═══ RECORDS SUPPLIED

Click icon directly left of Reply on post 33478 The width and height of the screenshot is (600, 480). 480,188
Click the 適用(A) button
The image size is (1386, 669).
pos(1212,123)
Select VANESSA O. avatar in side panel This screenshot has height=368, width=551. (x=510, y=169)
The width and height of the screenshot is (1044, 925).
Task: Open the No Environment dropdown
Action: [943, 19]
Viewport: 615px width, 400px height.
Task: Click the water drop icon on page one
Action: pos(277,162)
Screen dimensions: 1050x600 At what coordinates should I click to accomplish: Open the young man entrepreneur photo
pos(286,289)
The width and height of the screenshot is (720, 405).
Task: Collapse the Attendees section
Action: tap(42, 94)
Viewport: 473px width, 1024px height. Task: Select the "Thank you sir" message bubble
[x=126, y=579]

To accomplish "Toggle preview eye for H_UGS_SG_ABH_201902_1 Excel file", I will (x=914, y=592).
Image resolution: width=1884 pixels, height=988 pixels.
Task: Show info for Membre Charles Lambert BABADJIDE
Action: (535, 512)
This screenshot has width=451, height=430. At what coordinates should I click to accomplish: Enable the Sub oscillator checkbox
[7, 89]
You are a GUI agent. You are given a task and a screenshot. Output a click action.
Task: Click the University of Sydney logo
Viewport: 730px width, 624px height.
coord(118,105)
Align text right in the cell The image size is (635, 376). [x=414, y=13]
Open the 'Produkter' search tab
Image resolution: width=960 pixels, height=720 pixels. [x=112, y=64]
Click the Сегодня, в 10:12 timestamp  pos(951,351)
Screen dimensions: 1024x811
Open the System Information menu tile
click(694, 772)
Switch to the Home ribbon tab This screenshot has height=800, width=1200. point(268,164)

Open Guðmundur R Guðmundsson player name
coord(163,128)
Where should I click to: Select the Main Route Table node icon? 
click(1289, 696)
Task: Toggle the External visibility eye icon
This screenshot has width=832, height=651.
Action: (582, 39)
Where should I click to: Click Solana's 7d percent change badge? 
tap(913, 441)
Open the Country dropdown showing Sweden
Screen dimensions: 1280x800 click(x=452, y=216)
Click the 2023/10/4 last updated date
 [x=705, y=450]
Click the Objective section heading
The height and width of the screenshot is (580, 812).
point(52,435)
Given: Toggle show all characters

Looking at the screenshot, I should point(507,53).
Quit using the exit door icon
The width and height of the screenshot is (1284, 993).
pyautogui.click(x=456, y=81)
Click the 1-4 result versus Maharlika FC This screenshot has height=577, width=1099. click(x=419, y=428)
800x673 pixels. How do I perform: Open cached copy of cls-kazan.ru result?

══════

• ASSIGNMENT: Filter the records, keeping only lines that contain "result", and show those lines.

• THE COMPLETED TASK:
Click the 1-4 result versus Maharlika FC This screenshot has height=577, width=1099. click(x=419, y=428)
800x673 pixels. How do I perform: Open cached copy of cls-kazan.ru result?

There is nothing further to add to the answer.